Stephanie Nugent couldn’t understand why her baby kept getting sick. The answer came at Duke University Medical Center in Durham, North Carolina: Baby Carlie had SCID, or severe combined immunodeficiency — a genetic condition that leaves a child without a functioning immune system, so even a common cold can kill. But even at the age of 6 months, the diagnosis already was too late. Carlie died Feb. 23, 2000. Thus began Stephanie’s journey to make sure no other parents experienced the same loss. Her journey culminated on Oct. 19, 2015, when North Carolina Gov. Pat McCrory signed the Baby Carlie Nugent Bill into law, which adds a test for SCID to the state’s standard newborn testing regimen.
North Carolina becomes the 34th state to screen for SCID, also called “bubble boy disease.”
Stephanie, who works in Wells Fargo’s Institutional Retirement and Trust business, says, “ ‘Go be with God and tell him Thank You for letting me be your mom,’ were the last words I whispered to Carlie. In that moment, I felt a strong calling to tell her story to the world with hope of making change. No other parent should live with knowing a $5 test is all that stood in the way of watching their baby grow up.
“Today’s victory would not have come without the leadership, communication, and other skills I’ve developed at Wells Fargo, which helped in my campaign to get North Carolina to test for SCID.”
Stephanie’s persistence and advocacy will help save thousands of North Carolina children and save the state millions in healthcare costs, according to Dr. Rebecca Buckley, the Duke University Medical Center allergist-immunologist who treated Carlie in 2000 and helped Stephanie push for the legislation.
If the disease is properly diagnosed at birth and patients are given a bone marrow transplant in the first three months of life, Rebecca says, children with the condition have a 92 percent chance of survival — versus a 69 percent chance for those receiving a transplant after three months.

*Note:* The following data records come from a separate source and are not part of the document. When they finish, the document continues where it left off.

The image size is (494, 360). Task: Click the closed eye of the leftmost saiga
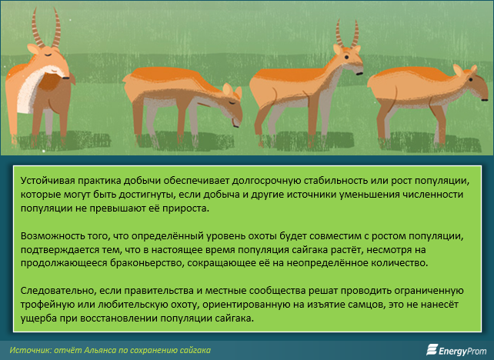pyautogui.click(x=48, y=55)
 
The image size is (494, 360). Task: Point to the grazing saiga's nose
pyautogui.click(x=236, y=125)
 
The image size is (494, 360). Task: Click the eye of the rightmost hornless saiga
pyautogui.click(x=471, y=80)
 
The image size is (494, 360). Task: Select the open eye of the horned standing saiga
pyautogui.click(x=346, y=58)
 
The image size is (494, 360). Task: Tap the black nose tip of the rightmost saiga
pyautogui.click(x=485, y=100)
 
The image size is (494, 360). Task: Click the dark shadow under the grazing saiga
pyautogui.click(x=186, y=141)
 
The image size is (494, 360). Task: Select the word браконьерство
pyautogui.click(x=147, y=262)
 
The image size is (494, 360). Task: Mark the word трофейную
pyautogui.click(x=44, y=305)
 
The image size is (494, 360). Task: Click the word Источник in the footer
pyautogui.click(x=30, y=350)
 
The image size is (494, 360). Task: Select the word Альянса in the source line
pyautogui.click(x=101, y=350)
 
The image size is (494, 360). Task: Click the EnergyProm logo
pyautogui.click(x=456, y=350)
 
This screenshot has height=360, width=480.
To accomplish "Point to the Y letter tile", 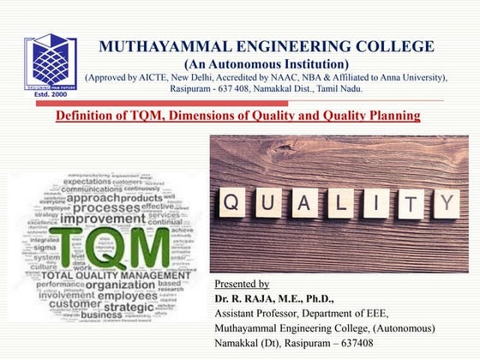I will (x=446, y=203).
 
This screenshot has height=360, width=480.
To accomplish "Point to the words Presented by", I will (x=242, y=284).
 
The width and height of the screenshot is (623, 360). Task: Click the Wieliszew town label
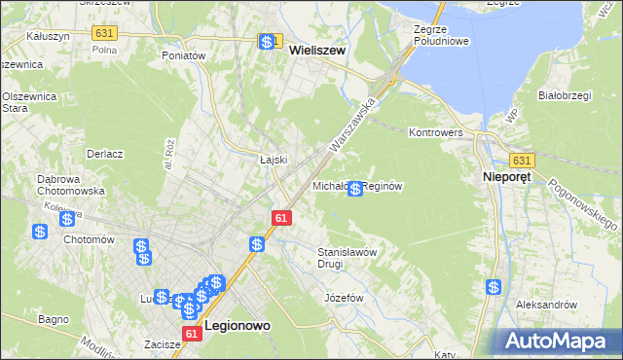click(317, 60)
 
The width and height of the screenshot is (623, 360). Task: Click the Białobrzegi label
click(566, 95)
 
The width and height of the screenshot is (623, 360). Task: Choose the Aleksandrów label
click(547, 305)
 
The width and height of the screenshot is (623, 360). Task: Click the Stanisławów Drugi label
click(348, 257)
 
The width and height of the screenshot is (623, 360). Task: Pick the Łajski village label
click(274, 159)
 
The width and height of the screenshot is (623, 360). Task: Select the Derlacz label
click(104, 154)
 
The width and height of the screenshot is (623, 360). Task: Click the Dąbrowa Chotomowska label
click(46, 185)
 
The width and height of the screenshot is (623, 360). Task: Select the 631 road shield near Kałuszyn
click(104, 33)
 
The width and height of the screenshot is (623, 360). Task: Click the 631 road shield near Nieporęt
click(522, 161)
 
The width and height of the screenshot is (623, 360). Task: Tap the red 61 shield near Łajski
click(280, 220)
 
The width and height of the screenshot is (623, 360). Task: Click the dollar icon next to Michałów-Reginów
click(356, 188)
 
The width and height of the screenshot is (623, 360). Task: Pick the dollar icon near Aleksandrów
click(495, 287)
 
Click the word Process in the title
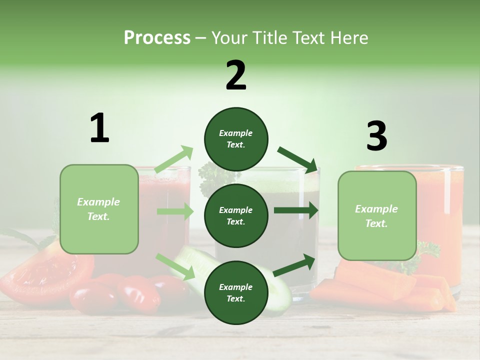click(157, 38)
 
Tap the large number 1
click(100, 128)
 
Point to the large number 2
click(236, 75)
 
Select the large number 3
click(376, 136)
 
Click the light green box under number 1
click(99, 209)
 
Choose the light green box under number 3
click(377, 216)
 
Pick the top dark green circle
click(236, 139)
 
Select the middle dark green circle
click(236, 216)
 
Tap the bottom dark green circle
click(236, 292)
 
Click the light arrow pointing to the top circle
click(174, 160)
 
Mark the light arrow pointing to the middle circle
click(175, 212)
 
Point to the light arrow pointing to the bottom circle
click(175, 266)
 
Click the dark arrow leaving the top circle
click(298, 160)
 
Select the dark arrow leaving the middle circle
click(296, 210)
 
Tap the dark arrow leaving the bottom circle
click(294, 265)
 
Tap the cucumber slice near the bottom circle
click(278, 290)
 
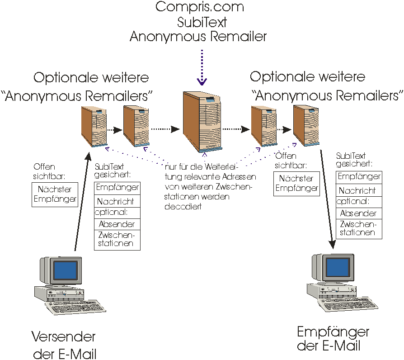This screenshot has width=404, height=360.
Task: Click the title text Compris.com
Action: [x=200, y=7]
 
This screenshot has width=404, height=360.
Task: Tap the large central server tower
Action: [x=202, y=122]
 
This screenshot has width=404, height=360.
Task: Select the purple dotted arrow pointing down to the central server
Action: [x=202, y=67]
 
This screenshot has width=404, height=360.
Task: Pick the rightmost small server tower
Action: [x=306, y=126]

Without screening, she adds, the average cost of treating a SCID infant diagnosed late is nearly $3.5 million per child; the estimate is less than $100,000 for children treated before they become sick.
Rebecca says no child with SCID survives without a bone marrow transplant. A 2014 study by the Journal of the American Medical Association found that SCID occurs in about one out of every 58,000 births — and is more widespread than previously known.
“This day brings a feeling of extreme gratitude and relief, knowing that lives will be saved and babies will not have to experience serious infections before they can be treated,” she says.
Break finally comes
Stephanie had been pushing for SCID testing for 15 years, with little luck. But in 2013, Rebecca telephoned to tell Stephanie she would have an opportunity to speak in front of the North Carolina state legislature. Delays postponed the hearing until May 2015.
The call couldn’t have come at a better time. Stephanie was just wrapping up her role leading a major project at Wells Fargo — the integration of retirement plan balances to its online banking account summary page.
Mike Winner, Stephanie’s former boss, says he had no idea the “stretch assignment” would end up playing a role in the passage of the Baby Carlie Nugent bill and addition of the test for SCID.
“I think it’s important to give people the kinds of opportunities that allow them the chance to grow personally and professionally so they can showcase their unique skills and abilities,” he says. “As Stephanie led our project, she grew in self-confidence, leadership, and specifically developed a knack for taking complex information and communicating it in simple, understandable language.”
She put those skills to work often as the March of Dimes and the SCID test manufacturer added their heft to the cause and the lobbying effort, including the bill named after Carlie, picked up steam in Raleigh.
Her story served as the opening letter for the March of Dimes’ lobbying day on March 25, 2015. On May 27, 2015, she addressed the North Carolina House of Representatives. The North Carolina Senate joined the House in approval on Sept. 21.
“A lot of people question whether the things they do day-to-day in their jobs matter and if they are making a difference,” says Stephanie. “The interactions you have with others may be mastering a skill that you’ll need to achieve something big. If it hadn’t been for Mike giving me that opportunity, this bill might not have happened. What you do every day does matter!”